(Listagem fornecida)
********

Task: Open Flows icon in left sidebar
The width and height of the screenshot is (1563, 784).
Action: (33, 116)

********

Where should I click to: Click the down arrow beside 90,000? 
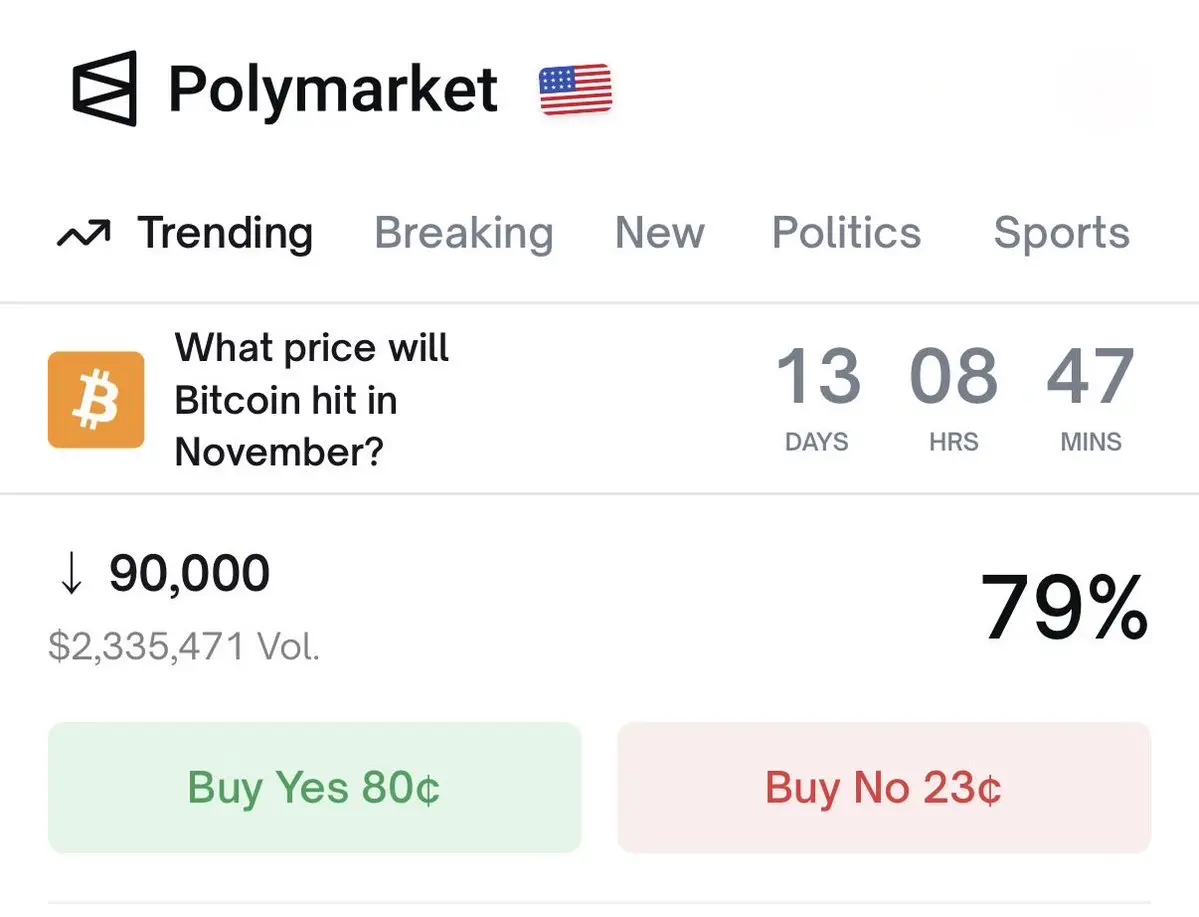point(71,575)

********

Reproduza fielmente o trecho da listagem que vai da linha que contém "Where should I" até a linha que contém "point(71,575)", ambas incluídas. Não inclua as imagens na resposta.

Where should I click to: Click the down arrow beside 90,000? 
point(71,575)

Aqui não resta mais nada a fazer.